Extracted records
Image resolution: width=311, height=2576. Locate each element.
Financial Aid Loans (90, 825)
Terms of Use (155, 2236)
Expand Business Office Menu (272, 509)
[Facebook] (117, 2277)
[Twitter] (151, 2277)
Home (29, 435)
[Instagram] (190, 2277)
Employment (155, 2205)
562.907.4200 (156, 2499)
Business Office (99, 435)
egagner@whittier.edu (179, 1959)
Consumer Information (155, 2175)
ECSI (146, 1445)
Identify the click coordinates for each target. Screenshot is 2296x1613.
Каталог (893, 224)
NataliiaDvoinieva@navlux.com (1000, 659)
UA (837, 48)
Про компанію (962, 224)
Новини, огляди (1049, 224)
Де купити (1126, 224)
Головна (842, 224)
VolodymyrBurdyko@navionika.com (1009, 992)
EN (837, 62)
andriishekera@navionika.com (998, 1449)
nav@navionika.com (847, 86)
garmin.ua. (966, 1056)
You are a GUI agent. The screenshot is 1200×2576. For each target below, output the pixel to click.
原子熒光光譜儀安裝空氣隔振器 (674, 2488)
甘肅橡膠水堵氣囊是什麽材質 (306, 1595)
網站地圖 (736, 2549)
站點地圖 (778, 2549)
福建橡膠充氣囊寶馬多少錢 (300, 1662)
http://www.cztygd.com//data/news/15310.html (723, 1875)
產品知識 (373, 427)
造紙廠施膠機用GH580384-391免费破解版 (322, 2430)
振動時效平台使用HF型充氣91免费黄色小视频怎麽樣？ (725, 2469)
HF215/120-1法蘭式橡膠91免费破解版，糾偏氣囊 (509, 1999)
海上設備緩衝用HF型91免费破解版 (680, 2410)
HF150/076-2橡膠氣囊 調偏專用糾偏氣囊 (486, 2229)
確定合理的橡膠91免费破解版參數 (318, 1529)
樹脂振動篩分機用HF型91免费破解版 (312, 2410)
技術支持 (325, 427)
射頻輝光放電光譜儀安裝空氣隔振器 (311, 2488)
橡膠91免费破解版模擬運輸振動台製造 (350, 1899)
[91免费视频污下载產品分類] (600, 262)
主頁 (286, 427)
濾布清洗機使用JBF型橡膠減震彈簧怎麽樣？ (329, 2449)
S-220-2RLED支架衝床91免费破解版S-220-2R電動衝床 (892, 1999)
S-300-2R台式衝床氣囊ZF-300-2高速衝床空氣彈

▶ Exercise brief
All lines from the top of the data through the line containing "egagner@whittier.edu (179, 1959)" need to be retyped exactly, and nothing more.

▶ Result of the exercise
Image resolution: width=311, height=2576. Locate each element.
Financial Aid Loans (90, 825)
Terms of Use (155, 2236)
Expand Business Office Menu (272, 509)
[Facebook] (117, 2277)
[Twitter] (151, 2277)
Home (29, 435)
[Instagram] (190, 2277)
Employment (155, 2205)
562.907.4200 (156, 2499)
Business Office (99, 435)
egagner@whittier.edu (179, 1959)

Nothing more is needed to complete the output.